BEGIN Data for processing

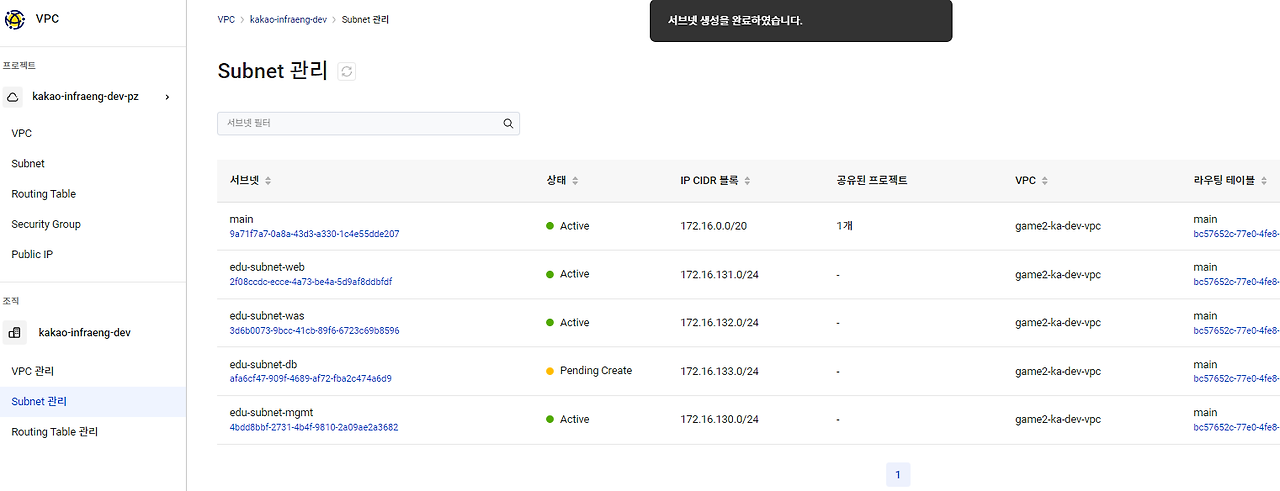Open VPC 관리 under organization
This screenshot has height=491, width=1280.
[33, 371]
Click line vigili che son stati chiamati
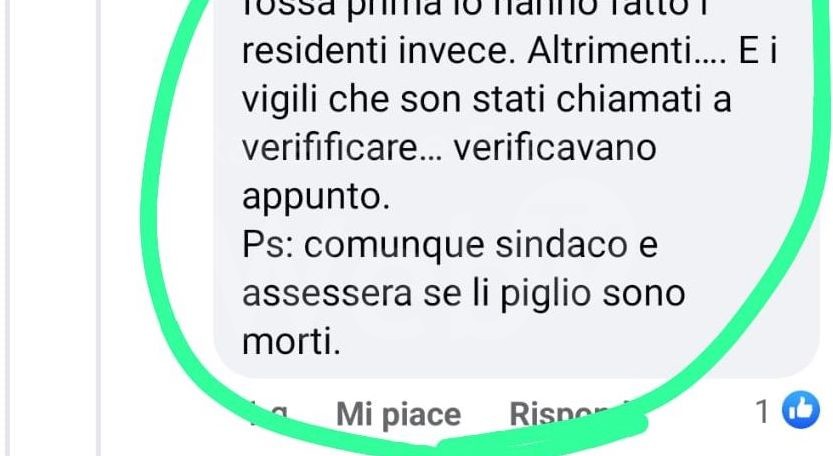The width and height of the screenshot is (833, 456). (487, 99)
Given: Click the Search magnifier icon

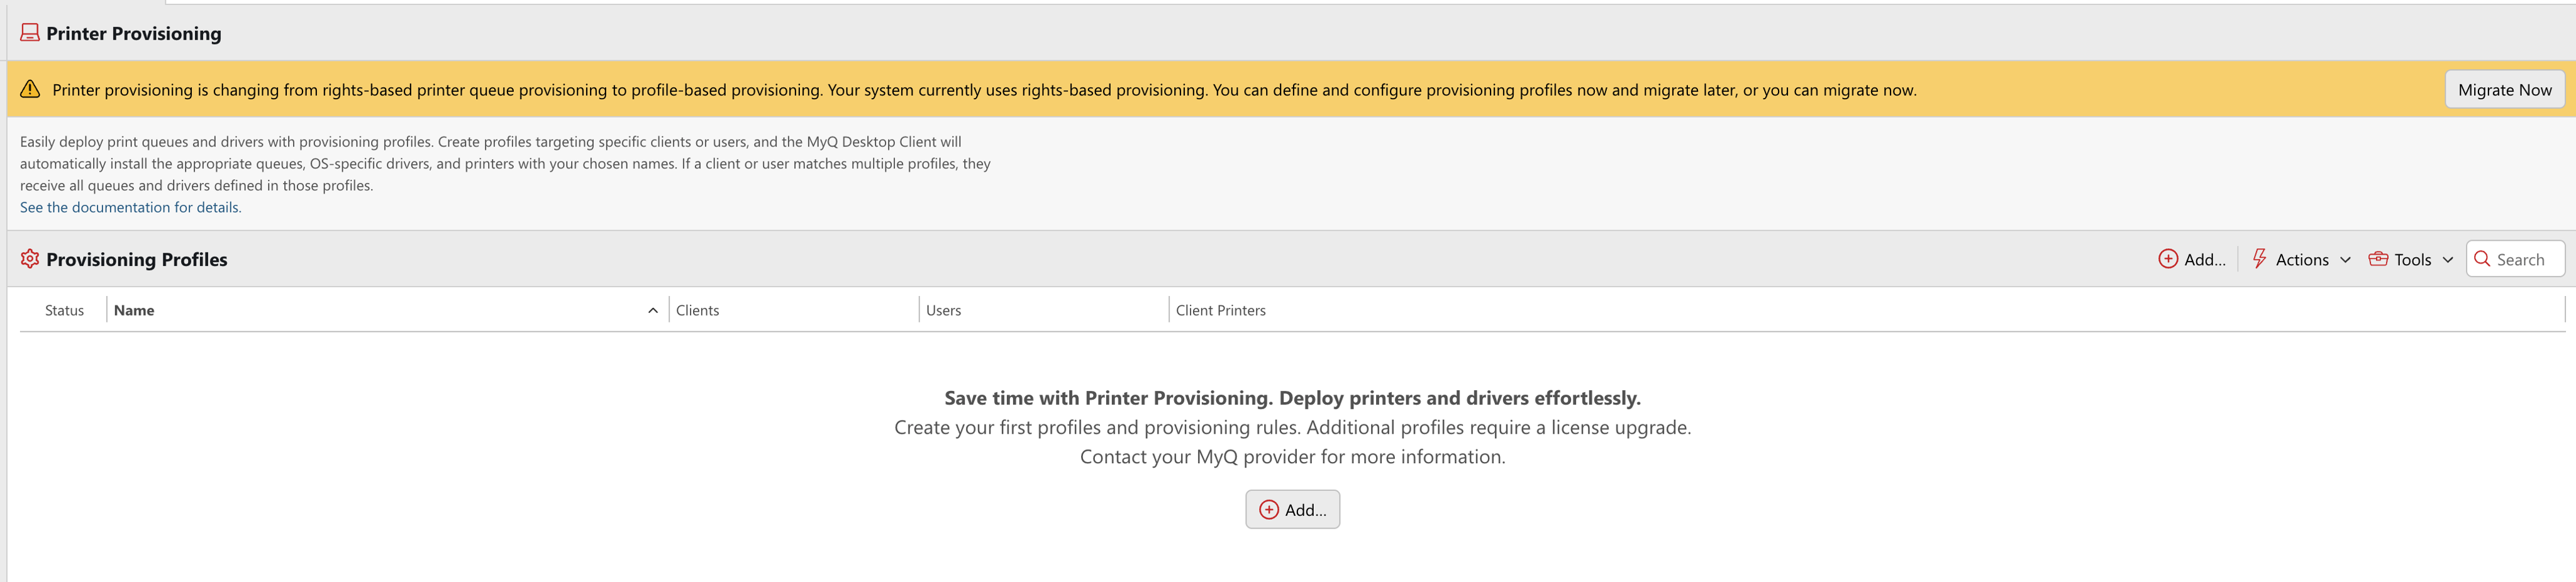Looking at the screenshot, I should coord(2482,259).
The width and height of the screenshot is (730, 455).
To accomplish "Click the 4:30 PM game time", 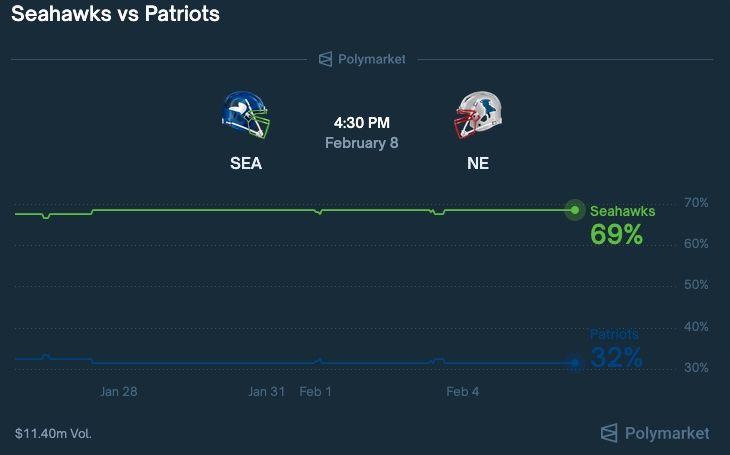I will coord(362,123).
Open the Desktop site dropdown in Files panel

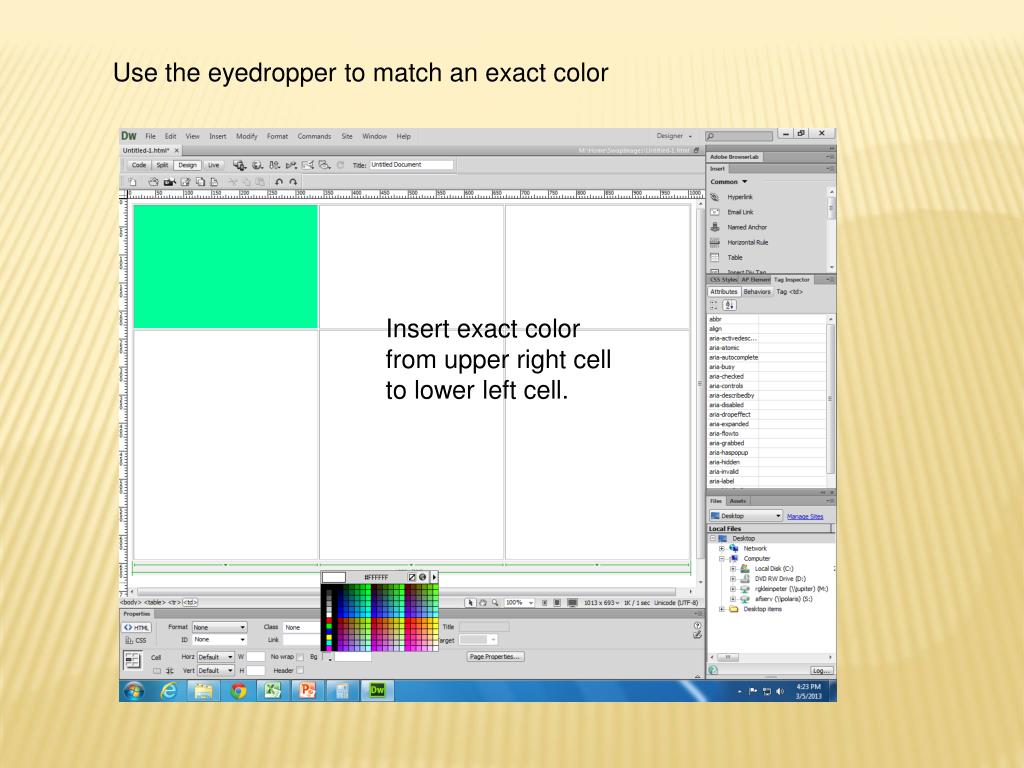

END Data for processing

▶ What the task asks
Look through the listing above for the line with "Click line vigili che son stati chiamati" and the line with "The width and height of the screenshot is (730, 455).". Write out exactly those lines and everything between, leaving out pictures.

▶ Output of the task
Click line vigili che son stati chiamati
The width and height of the screenshot is (833, 456). (487, 99)
Given: Click the Search magnifier icon

Looking at the screenshot, I should coord(2482,259).
The width and height of the screenshot is (730, 455).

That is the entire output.